The test material did not induce any statistically significant or dose related (linear-trend) increases in the mutant frequency in either the absence or presence of metabolic activation (Tables 9 and 12). Heterogeneity (poor correlation between A and B plates) was observed at 1250 µg/ml in the 4-hour exposure group in the presence of metabolic activation. However, with no evidence of any responses in either the first or second experiment, the data was considered acceptable for the purpose of this study. A precipitate of test material was observed at and above 156.25 µg/ml.

The numbers of small and large colonies and their analysis are presented in Tables 10 and 13.

Applicant's summary and conclusion

Conclusions:
Interpretation of results (migrated information):other: Non-mutagenicThe test material did not induce any toxicologically significant increases in the mutant frequency at the TK +/- locus in L5178Y cells and is therefore considered to be non mutagenic under the conditions of the test.
Executive summary:

Introduction. 

The study was conducted according to a method that was designed to assess the potential mutagenicity of the test material on the thymidine kinase, TK +/-, locus of the L5178Y mouse lymphoma cell line.
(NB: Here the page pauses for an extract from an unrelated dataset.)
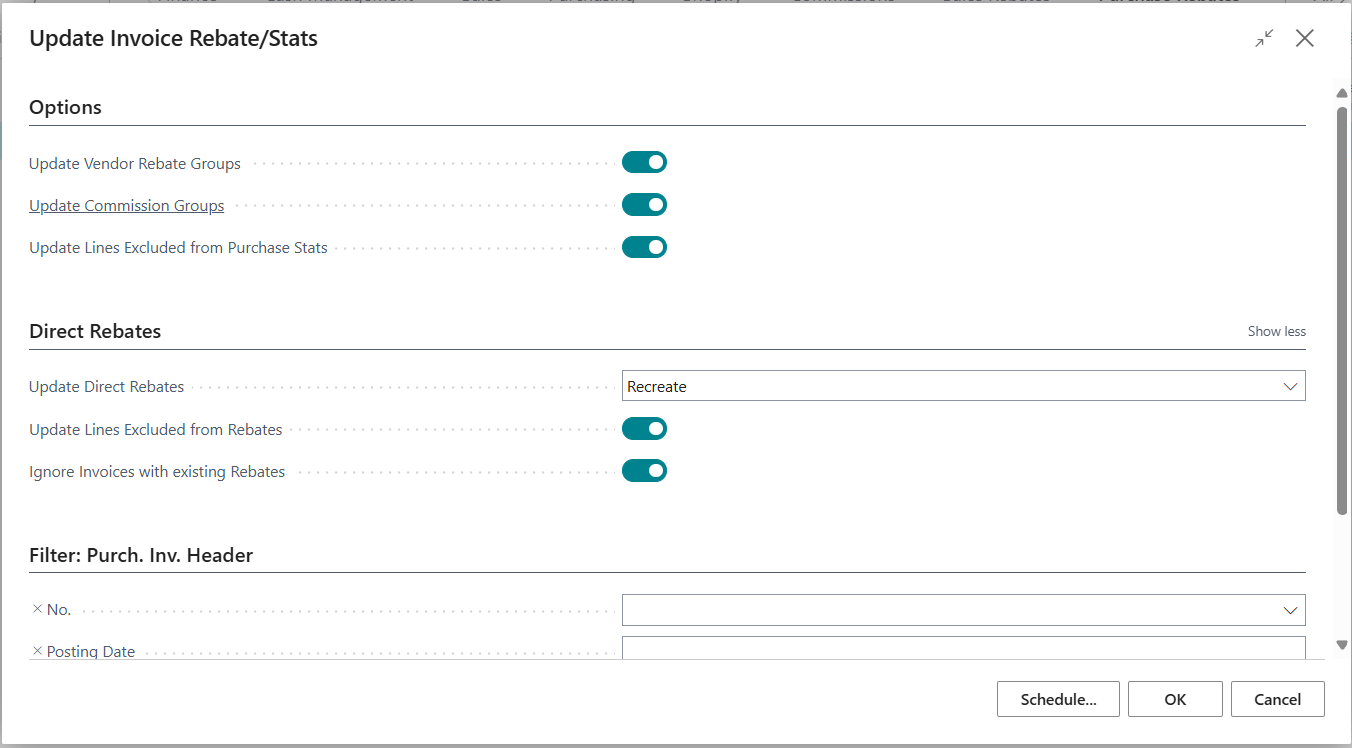The image size is (1352, 748).
Task: Close the Update Invoice Rebate/Stats dialog
Action: coord(1305,39)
The test method used meets the requirements of the OECD (476) of Commission Regulation (EC) No. 440/2008 of.

Methods.

Two independent experiments were performed. In Experiment 1, L5178Y TK +/- 3.7.2c mouse lymphoma cells (heterozygous at the thymidine kinase locus) were treated with the test material at six dose levels, in duplicate, together with vehicle (solvent) and positive controls using 4-hour exposure groups both in the absence and presence of metabolic activation (2% S9). In Experiment 2, the cells were treated with the test material at up to eight dose levels using a 4‑hour exposure group in the presence of metabolic activation (1% S9) and a 24‑hour exposure group in the absence of metabolic activation.

The dose range of test material was selected following the results of a preliminary toxicity test and was 78.13 to 2500 µg/ml for the first experiment. For the second experiment the dose range was 9.77 to 1250 µg/ml in the absence of metabolic activation and 39.06 to 1250 µg/ml in the presence of metabolic activation.

Results.

The maximum dose level used in the mutagenicity tests was limited by the presence of precipitate effectively reducing the exposure of the test material to the cells in the preliminary toxicity test, as indicated by the %values. A precipitate of test material was observed at and above 156.25 µg/ml in the mutagenicity tests. The vehicle (solvent) controls had acceptable mutant frequency values that were within the normal range for the L5178Y cell line at the TK +/- locus. The positive control materials induced marked increases in the mutant frequency indicating the satisfactory performance of the test and of the activity of the metabolising system.

The test material did not induce any statistically significant or dose-related increases in the mutant frequency at any of the dose levels, either with or without metabolic activation, in either the first or the second experiment using a dose range where maximum exposure of the test material to the cells had been achieved.

Conclusion. 

The test material was considered to be non-mutagenic to L5178Y cells under the conditions of the test.